The temple is located on the top of the hillock inside a 30 feet long and 12 feet broad natural cave. The huge Shiva Linga is at the southern end of the cave, just above this there is a waterhole that never dries even in the hottest days during summers. The Shiva Linga faces the east, but the door of the Garbhagriha is faced towards North. The Linga is in the center, fixed on to a rectangular pedestal. There is an evergreen pond on the top of the rock. Since 1966, the temple is a protected monument under the Department of Archaeology.

== Architecture ==
The Sanctum of the temple is located inside the cave which is 12 feet long and 8 feet wide. In front of the sanctum, there is a Mugha mandapa, entirely carved in the rock with beautiful artistry. Although the deity looks east during Darshan, the devotees can only see the right side of the Lingam. (“Parshwa Darshan”.)

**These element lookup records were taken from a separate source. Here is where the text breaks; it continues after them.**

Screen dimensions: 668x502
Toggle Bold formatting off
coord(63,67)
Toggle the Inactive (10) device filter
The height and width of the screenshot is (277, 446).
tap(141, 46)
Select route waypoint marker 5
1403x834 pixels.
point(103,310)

The goddess Parvathi also resides there, perpetually to Lord Shiva, personifying knowledge. Lord Ganapathi's image is carved on the wall of the cave towards the west side of the sanctuary. The rock-laden soil and the Namasakara Mandapa, built from 16 pillars made of rock, present a large number of beautiful sculptures. To the north of the temple is a hall where Saraswati Pooja and Chakyar Koothu are led during Navratri and many religious events respectively.